I found the PDF! It is available via penn state university. Here’s the download link

Using SpecialFunctions:erfc

I had to import the complementary error function. I wanted to use just the standard library, but I had to test the code below first. I’ll write the compelemntary error function in pure julia next.


using SpecialFunctions:erfc

Spearman Correlation Function.

It takes:

  • two distributions
  • the sample size

It returns a t score The original, used pointers to return multiple variables. I’ll probably rewrite the function to calculate the copmlimentary variables in seperate methods. Might as well take advantage of the multiple dispatch capability of the language.
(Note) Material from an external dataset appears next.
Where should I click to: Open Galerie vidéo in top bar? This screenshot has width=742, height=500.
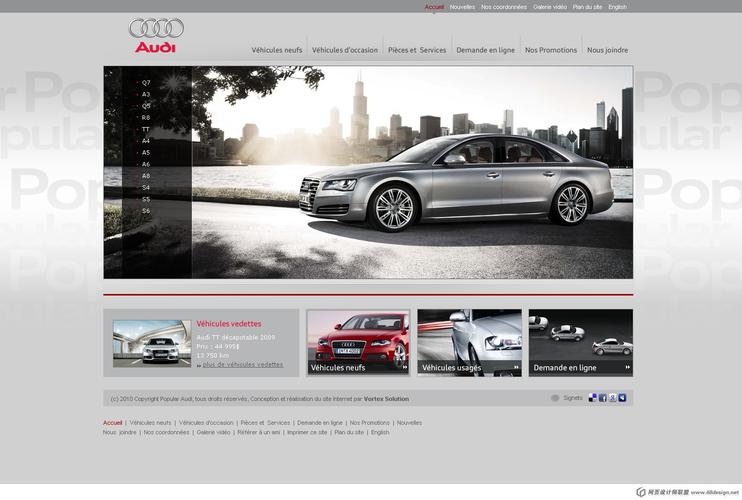tap(550, 7)
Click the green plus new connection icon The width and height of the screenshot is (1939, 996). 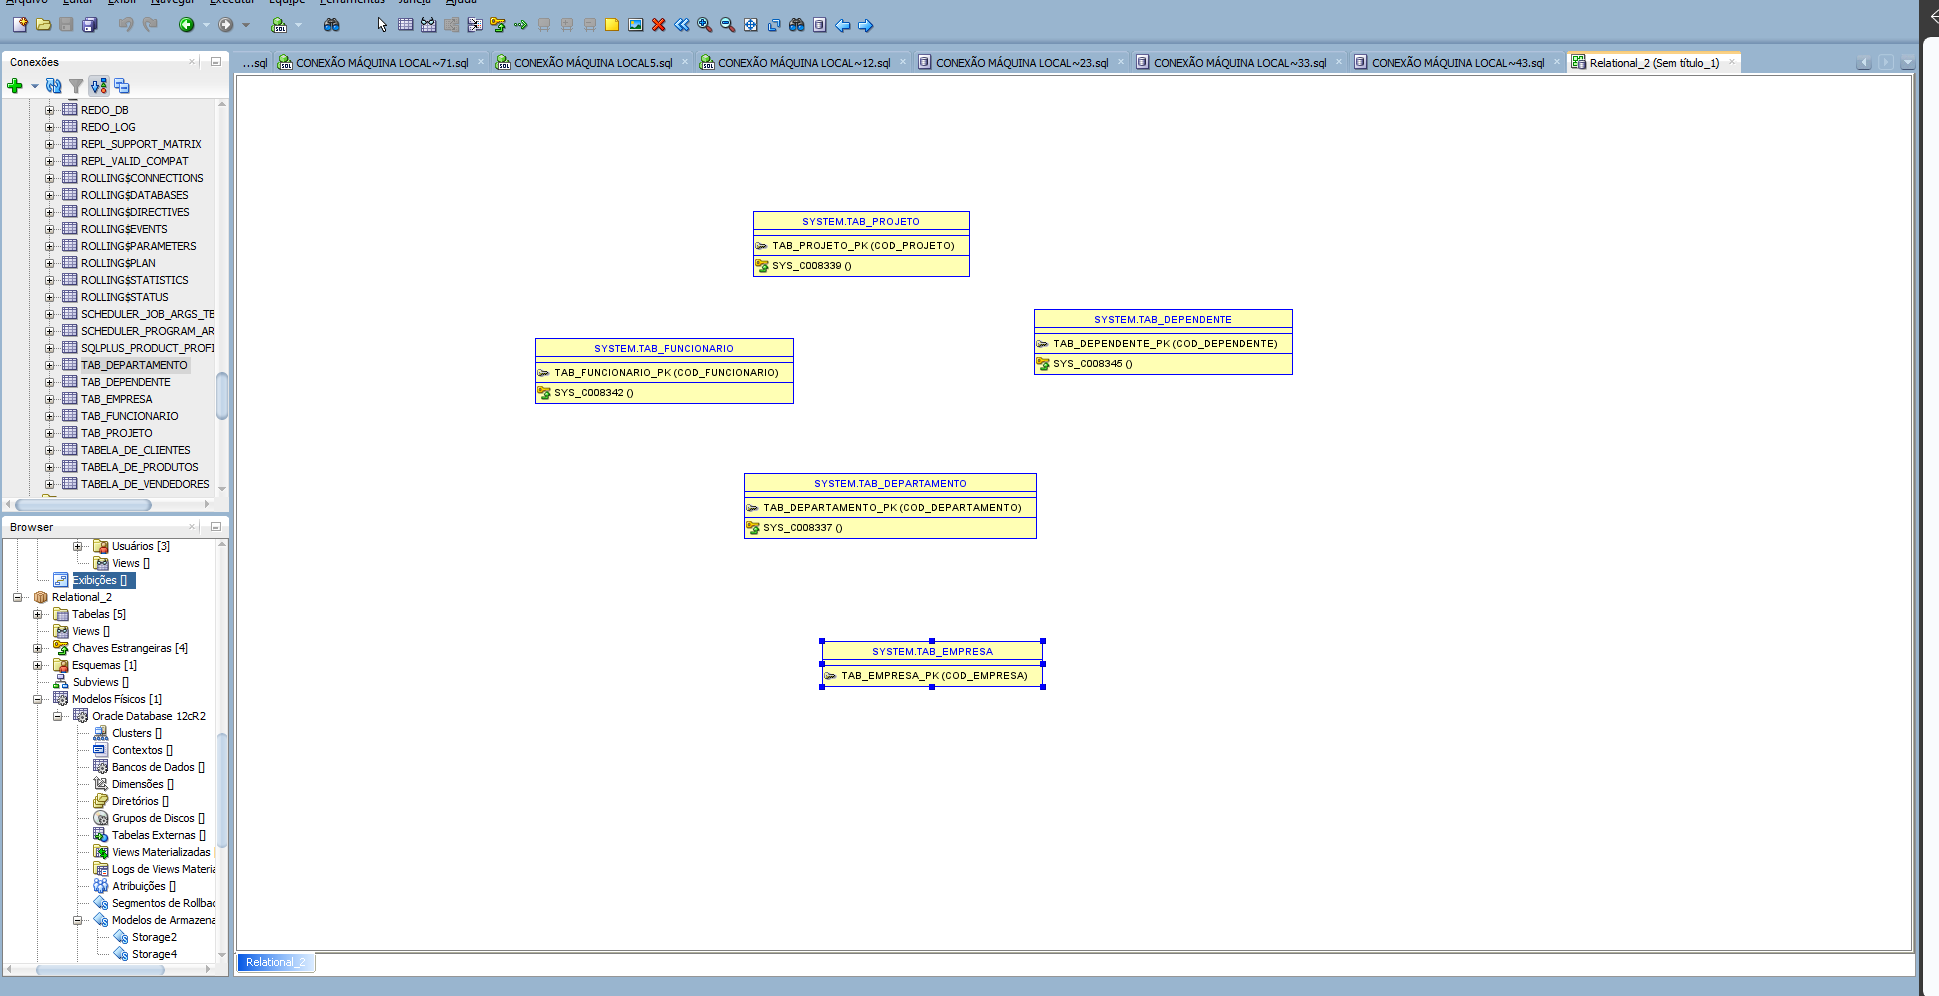(15, 86)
function spearman(data1,data2,n)

    j =1 
    
    wksp1m= Vector{Float64}(0:n)
    wksp2m = Vector{Float64}(0:n)
    
    for j in 1:(n)
        wksp1m[j]=data1[j]
        wksp2m[j]=data2[j]
    end

    sort!(wksp1m)
    sort!(wksp2m)

    sf = crank(n,wksp1m)
    sg = crank(n,wksp2m)

    d = 0 

    for j in 1:n
        d += sqrt((Complex(wksp1m[j]-wksp2m[j])))
    end
    
    en=n
    en3n = (en*en*en)-en
    aved=(en3n/6.0)-((sf+sg)/12)
    fac=(1.0-sf/en3n)*(1.0-(sg/en3n))
    vard =((en-1.0)*en*en*sqrt(en+1.0)/36.0)*fac
    zd = (d-aved/sqrt(vard))
    probd=erfc((abs(zd)/1.4142136))
    rs = (1.0-(6.0/en3n)*(d+0.5*(sf+sg)))/fac
    t=(rs)*sqrt((en-2.0)/((rs+1.0)*(1.0-rs)))
    return t
    
end
    
spearman (generic function with 2 methods)

Crank

It ranks the distributions by modifying the original sorted array. So very C. I may play with this to return a new value, but I like that it modifies in place.

function crank(n,w)
    
    #w= Vector{Float64}(1:n)
    c = 0
    j = 0
    s = 0
    for j in 1:(n-1)
        if w[j+1] != w[j]
            w[j] = j
        else
            for jt in 1:(n)
                if (w[jt] != w[j])
                    break
                end
            end
            rank = .5*(j+jt-1)
            for ji in j:(jt-1)
                w[ji] = rank
            end
            t = jt-j
            s += t*t*t-1
        end
        c = j
        j=j
    end
    if c == n 
        w[n]=n
    end
    return s
end
crank (generic function with 1 method)

Main()

Creates two random distributions and ranks tests them for correlation..

function main()
    d1 = [5rand()+2 for i=1:50]
    d2 = [3rand()+2 for i=1:50]

    t =spearman(d1,d2,50,0,0,0,0,0)
    display(t)
end
main (generic function with 1 method)
main()
619.0719816953838 - 0.0im